One must always be exceedingly vigilant to avoid embarrassing any human being. Chazal compare doing so to murder, and they proscribed that one cast himself into a fiery furnace rather than fall into this prohibition. Although some Rishomin write that this is merely a middas chassidus, Rav Shlomo Zalman Aurebach, zt”l, rules like most Rishonim who take this at face value.[1]
This is one reason why Rav Fischer, zt”l, refused to test children while their teachers were present. Not only that, but he would test each student separately, lest one who was less prepared be shamed in front of his friends. When the melamed would naturally ask after their performance, Dayan Fischer would invariably reply, “They knew the material.”
He would immediately add, “Some knew more and some less, but they all knew…”
A certain father was very proud of his unmarried son who was studying for the first chelek of Yoreh Deiah in the hopes of becoming a rav. When the young man finished the first one hundred and eleven simanim—the customary test for a rav in those days—his father took him to the famous Rav Aizel of Slonim, zt”l, to be tested for semichah.

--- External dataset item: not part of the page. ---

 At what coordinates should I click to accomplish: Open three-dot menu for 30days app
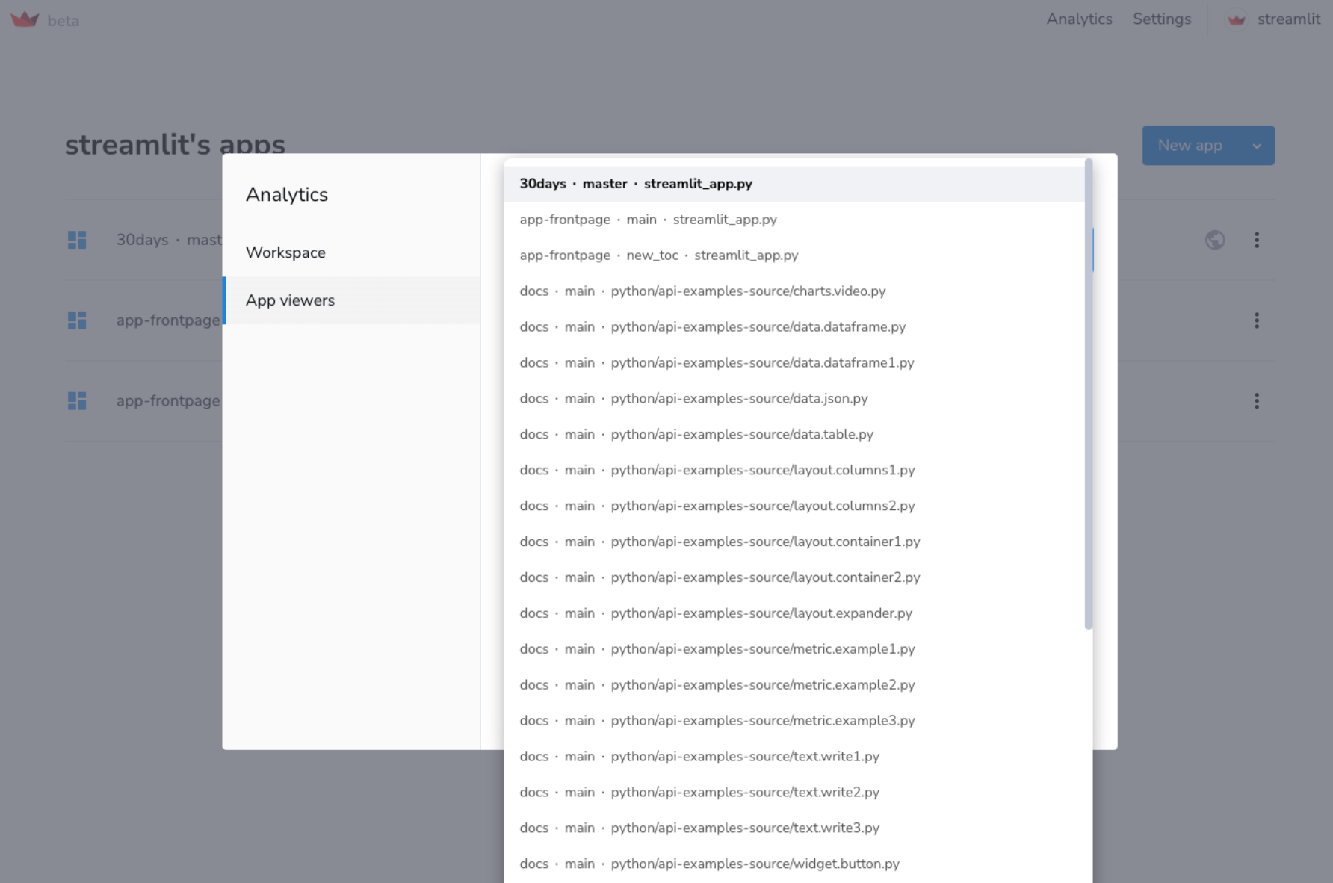click(1257, 240)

However, although the young man had covered all of the material, his method had hardly been thorough. Sadly, his “good answers” proved that he was not nearly ready for the rigorous test which was the only way to obtain semichah from Rav Aizel.
The test had not been given in a public place, but there were several scholars waiting to speak with Rav Aizel there who witnessed the young man’s performance. They wondered how Rav Aizel would manage to reject him without shaming him or his father. But they could never have guessed what the Rav response would actually be. He turned to the father and said, “Although I cannot give your son semichah now, you should know that he is a malach, an angel.”
The father was thrilled with this approbation, and floated from the room.
Afterward, one puzzled scholar asked Rav Aizel, “Whatever did you mean? The boy is clearly an am ha’aretz!”
Rav Aizel replied with a twinkle in his eye, “Does it not say in Kiddushin 54 that the Torah was not given to malachei hashares, to the ministering angels?”[2]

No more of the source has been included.